On les trouve désormais aux Philippines, en Thaïlande, en Hongrie, en Autriche, en Pologne, ou encore en Arabie saoudite en la personne d’un Mohammed Ibn Salman (MBS) ou aux Émirats arabes unis en celle d’un Mohammed Ibn Zayed.
Plantes vénéneuses qui éclosent l’une après l’autre ? Ou leaders charismatiques descendant dans l’arène pour sauver leur pays en le gouvernant d’une main de fer ?
Qu’ils soient élus, comme Poutine, ou imposés d’en haut, comme Mohammed Ibn Salman, ces hommes forts sont en réalité des autocrates. Ils ont concentré entre leurs mains tous les pouvoirs, ou presque, car leurs peuples, ou ceux qui les ont nommés, les leur ont confiés dans l’espoir qu’ils en feront bon usage.
Les meilleurs d’entre eux se garderont d’aller trop loin et y parviendront dans les premières années. Ils se comporteront en réformateurs, et le pouvoir personnel dont ils disposent leur permettra d’agir rapidement et avec efficacité. On les admirera, on leur fera confiance, on attendra beaucoup d’eux.
Opportunistes, ils sauront flatter la fibre nationaliste de leur peuple, son besoin d’exister, d’être fier de ses réalisations. Et seront donc populaires, comme l’est Poutine depuis près de vingt ans.
>>> À lire – Le temps des dictateurs élus
Les institutions des pays qu’ils dirigent seront de moins en moins influentes, les contrepoids à leur pouvoir personnel disparaîtront progressivement et, avec eux, l’espoir d’une alternance.
Le pouvoir glissera peu à peu pour se concentrer entre les mains des entourages.

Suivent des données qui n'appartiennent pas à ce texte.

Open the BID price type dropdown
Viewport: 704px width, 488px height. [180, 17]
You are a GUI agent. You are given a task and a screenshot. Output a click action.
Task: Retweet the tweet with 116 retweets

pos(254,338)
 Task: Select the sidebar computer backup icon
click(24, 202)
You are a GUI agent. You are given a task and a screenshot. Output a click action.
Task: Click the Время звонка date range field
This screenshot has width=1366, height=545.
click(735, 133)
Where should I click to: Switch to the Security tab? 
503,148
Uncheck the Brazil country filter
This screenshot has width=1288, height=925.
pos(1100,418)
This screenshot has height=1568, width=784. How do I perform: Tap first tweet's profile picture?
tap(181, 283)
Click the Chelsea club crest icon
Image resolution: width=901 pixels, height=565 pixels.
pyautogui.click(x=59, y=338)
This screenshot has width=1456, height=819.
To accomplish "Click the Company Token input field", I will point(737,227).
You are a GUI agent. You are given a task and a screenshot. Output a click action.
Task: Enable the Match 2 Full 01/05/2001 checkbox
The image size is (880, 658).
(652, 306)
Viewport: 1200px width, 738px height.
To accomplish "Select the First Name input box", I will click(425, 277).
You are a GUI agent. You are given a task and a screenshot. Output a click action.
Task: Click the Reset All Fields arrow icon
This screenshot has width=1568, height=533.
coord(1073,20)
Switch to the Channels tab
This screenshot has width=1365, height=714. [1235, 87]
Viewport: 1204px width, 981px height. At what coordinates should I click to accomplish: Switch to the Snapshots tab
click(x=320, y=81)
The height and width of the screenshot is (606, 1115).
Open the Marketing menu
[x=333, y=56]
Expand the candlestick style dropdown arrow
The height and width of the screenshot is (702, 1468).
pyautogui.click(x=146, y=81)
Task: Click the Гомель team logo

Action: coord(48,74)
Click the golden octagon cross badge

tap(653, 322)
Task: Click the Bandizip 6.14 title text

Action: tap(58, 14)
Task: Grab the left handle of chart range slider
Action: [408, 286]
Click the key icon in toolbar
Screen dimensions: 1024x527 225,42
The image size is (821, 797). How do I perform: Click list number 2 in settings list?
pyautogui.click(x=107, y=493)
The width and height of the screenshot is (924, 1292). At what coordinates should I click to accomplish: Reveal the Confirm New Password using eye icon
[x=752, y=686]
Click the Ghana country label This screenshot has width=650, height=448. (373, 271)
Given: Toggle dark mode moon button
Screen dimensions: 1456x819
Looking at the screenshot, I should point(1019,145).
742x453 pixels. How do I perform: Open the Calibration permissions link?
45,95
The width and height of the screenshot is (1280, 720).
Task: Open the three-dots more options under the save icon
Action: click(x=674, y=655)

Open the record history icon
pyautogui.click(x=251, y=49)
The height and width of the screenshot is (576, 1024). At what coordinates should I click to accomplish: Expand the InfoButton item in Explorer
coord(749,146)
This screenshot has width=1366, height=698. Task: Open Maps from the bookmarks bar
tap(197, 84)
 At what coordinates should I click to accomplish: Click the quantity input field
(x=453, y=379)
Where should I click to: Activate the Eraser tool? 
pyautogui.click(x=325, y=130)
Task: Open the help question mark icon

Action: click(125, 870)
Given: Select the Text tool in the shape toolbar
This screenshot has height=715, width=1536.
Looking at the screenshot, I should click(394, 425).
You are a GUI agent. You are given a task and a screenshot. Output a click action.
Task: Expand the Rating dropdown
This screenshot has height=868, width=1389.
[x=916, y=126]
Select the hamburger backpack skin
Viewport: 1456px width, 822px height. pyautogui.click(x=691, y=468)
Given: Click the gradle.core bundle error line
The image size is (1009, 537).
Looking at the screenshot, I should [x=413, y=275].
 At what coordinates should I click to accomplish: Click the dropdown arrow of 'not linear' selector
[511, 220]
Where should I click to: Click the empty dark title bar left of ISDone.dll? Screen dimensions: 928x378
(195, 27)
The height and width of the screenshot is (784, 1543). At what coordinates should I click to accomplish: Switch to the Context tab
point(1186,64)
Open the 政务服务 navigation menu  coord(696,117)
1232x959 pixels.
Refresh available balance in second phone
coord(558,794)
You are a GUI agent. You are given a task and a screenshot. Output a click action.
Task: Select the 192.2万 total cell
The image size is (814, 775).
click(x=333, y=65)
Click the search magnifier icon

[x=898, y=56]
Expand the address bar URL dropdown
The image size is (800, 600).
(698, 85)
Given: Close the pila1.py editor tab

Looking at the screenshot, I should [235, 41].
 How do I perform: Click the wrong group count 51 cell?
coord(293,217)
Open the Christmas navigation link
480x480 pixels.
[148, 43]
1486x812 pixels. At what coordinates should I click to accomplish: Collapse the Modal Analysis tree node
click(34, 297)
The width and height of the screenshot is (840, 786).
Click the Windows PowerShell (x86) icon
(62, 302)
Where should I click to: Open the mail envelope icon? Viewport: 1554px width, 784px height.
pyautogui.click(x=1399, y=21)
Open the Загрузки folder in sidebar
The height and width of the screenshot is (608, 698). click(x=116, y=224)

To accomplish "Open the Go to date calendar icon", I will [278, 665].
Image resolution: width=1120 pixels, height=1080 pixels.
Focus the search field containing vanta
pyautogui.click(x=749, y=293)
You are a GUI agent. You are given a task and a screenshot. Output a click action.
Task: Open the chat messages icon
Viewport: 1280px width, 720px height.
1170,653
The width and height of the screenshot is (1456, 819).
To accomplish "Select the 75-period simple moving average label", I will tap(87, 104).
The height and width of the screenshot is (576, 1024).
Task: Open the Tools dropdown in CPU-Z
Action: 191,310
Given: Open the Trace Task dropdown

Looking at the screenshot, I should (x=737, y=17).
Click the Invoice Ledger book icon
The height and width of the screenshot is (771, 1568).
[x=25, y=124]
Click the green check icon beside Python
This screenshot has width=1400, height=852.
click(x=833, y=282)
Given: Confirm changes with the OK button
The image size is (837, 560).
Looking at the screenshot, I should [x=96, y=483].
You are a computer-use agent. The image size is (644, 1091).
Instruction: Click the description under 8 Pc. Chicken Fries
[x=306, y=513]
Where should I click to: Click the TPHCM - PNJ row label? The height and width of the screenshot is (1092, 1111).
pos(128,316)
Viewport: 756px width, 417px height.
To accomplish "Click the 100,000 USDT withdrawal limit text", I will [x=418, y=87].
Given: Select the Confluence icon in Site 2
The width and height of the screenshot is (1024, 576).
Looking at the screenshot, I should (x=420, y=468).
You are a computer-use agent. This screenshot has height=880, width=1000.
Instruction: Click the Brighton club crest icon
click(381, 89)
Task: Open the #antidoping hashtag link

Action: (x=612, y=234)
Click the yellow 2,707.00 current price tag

Sans qu’il s’en rende toujours compte, l’autocrate, qui était au départ le plus souvent un monarque élu, deviendra un dictateur.
Il arrive que les dictateurs conservent le pouvoir jusqu’à leur fin et meurent dans leur lit. Mais, dans la plupart des cas, cela finit mal pour eux et pour leur pays.
Winston Churchill l’a dit il y a déjà soixante-dix ans : « La démocratie est le pire des régimes, à l’exclusion de tous les autres. »
Depuis deux ou trois ans, celle-ci est en net recul dans le monde : on la quitte plus souvent qu’on n’y entre, et sa qualité se détériore.
On y aspire, on la désire, on envie ceux qui y vivent, mais on est exaspéré par ses lenteurs, sa relative inefficacité.
Ceux qui la critiquent en sont arrivés à la rejeter, à élaborer des régimes pseudo-démocratiques qui sont, en réalité, des alternatives à la démocratie.
Une nouvelle « internationale de régimes non démocratiques » s’est mise en place. Ses membres n’ont que condescendance pour les démocraties, dont les plus critiquables à leurs yeux sont celles personnifiées par Angela Merkel en Allemagne et Justin Trudeau au Canada.
Ils vont jusqu’à proclamer que ce sont eux qui vont dans le sens de l’Histoire.
Bien qu’il soit à la tête d’une grande démocratie, Donald Trump est leur chef de file. Il n’aime pas être enfermé dans des alliances ; il considère la déstabilisation permanente comme une excellente tactique ; il aime imposer des diktats et pratique un mélange de nationalisme, de protectionnisme et d’improvisation.
Lui, ceux qui l’admirent et l’imitent n’ont que mépris pour nous autres, attachés à la démocratie, au multilatéralisme et à la mondialisation.
Ils sont en guerre avec nous, espèrent gagner la partie. L’avenir dira si les démocraties sauront se défendre et garderont leurs chances de prévaloir.
* Il n’y a aucune femme parmi ces monarques élus.